エポエチンアルファ®などからの切り替えの場合は、それまでのエポエチンアルファ®などの投与量に応じて15~60μgを週に1回投与し、維持用量としては30~120μgを週1回、または2週に1回投与します。ちなみに、1回の最大投与量は180μgです。

エスポー®、エポエチンアルファ®、エポジン®とネスプ®、ダルベポエチンアルファ®の換算は下記の表を参考にしてください。

エスポー®、エポエチンアルファ®、エポジン®ネスプ®、ダルベポエチンアルファ®
週あたりの投与量(単位)週あたりの投与量(μg)
3000未満10
3000~375015
3750~525020
5250~750030
7500~900040

このように、週あたりの投与量から、上記の表にあてはめてネスプ®やダルベポエチンアルファ®の投与量は決めます。

ミルセラ®の使い方

エポエチンアルファ®などから切り替えて使用する場合、ミルセラ®は、4週に1回100μgまたは150μg投与します。

維持用量としては、4週に1回25~250μgを投与します。

鉄の補充

上記までで説明したESA(赤血球造血刺激因子製剤)を投与しても、貧血が改善しないことがあります。
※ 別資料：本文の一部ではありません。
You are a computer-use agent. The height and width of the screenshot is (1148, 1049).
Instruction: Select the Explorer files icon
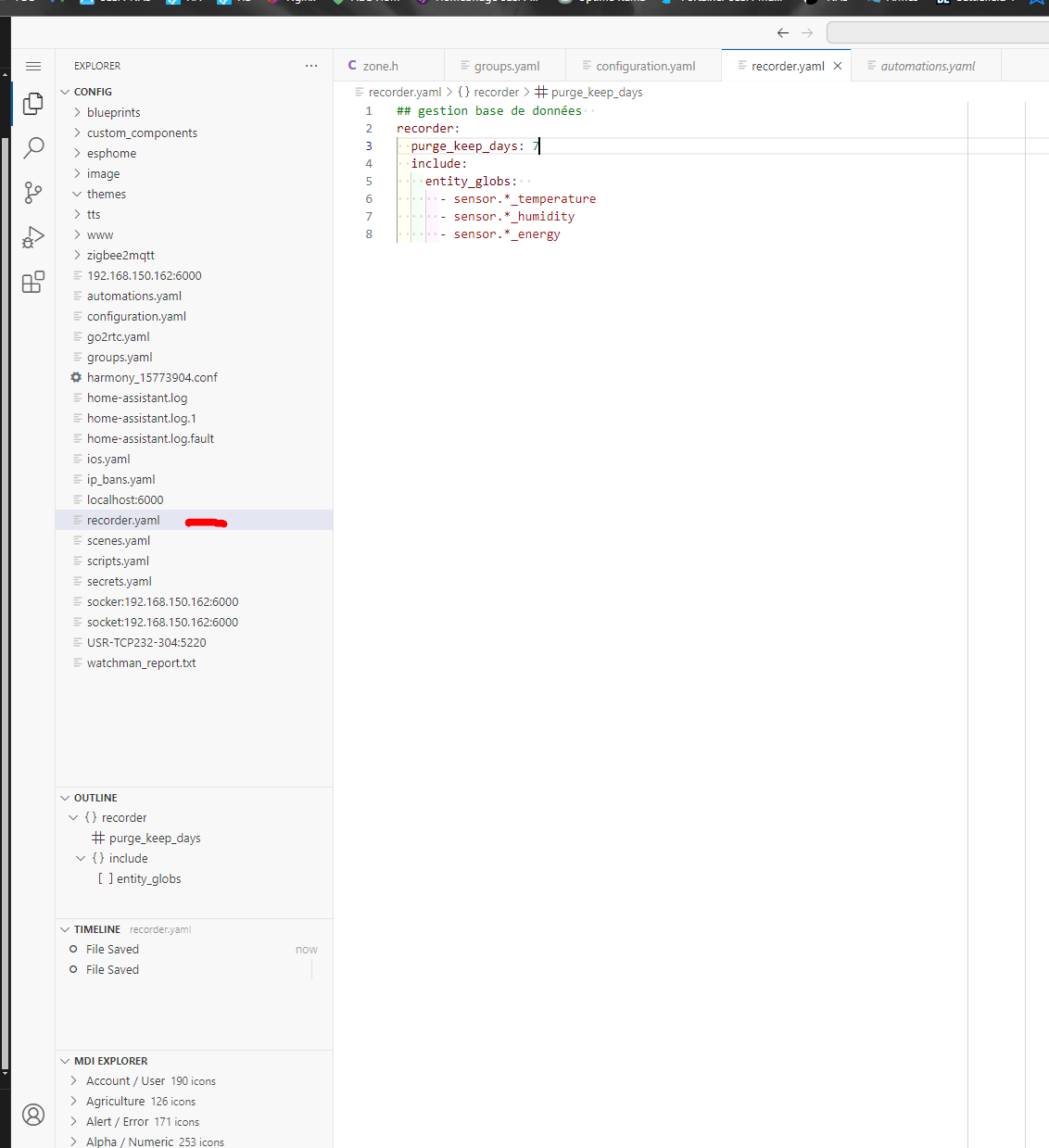coord(33,103)
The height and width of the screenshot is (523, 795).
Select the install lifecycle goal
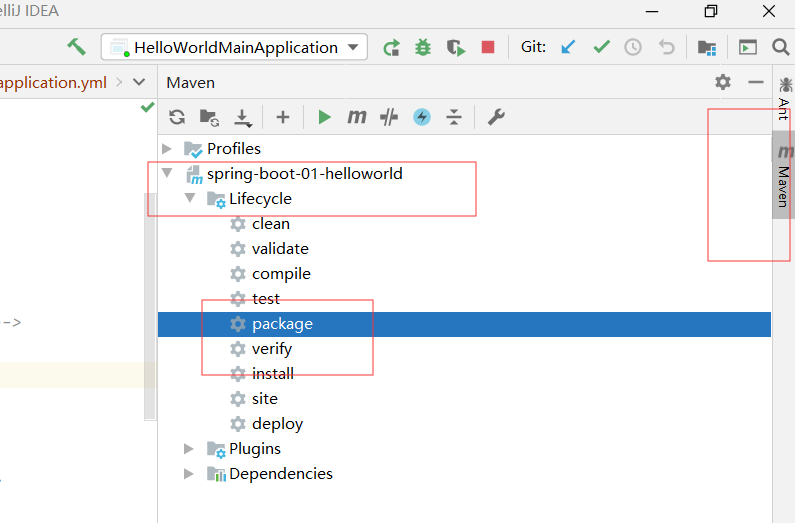[x=272, y=374]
貧血が改善しない原因はさまざまですが、もっとも多い原因は鉄欠乏性貧血です。

そこで、採血によって鉄の評価をおこない、必要があれば鉄の補充をおこないます。

赤血球はエリスロポエチンの命令により骨髄で鉄を主な材料としてつくられます。ですので、いくらESAを投与しても材料の鉄がなければ赤血球は十分につくられません。

鉄の評価

出典:日本透析医学会、慢性腎臓病患者における腎性貧血治療のガイドライン(2015)

  1. 血清フェリチン値
  2. トランスフェリン飽和度(TSAT)

「慢性腎臓病患者における腎性貧血治療のガイドライン(2015年版)」では、鉄代謝の指標として血清フェリチン値とトランスフェリン飽和度(TSAT)を用いることが推奨されています。

血清鉄は、鉄欠乏や鉄過剰の指標になりますが、必ずしても生体内の鉄量を反映するとは限りません。

トランスフェリン飽和度(TSAT)=(血清鉄(μg/dL)÷TIBC(μg/dL))×100(%)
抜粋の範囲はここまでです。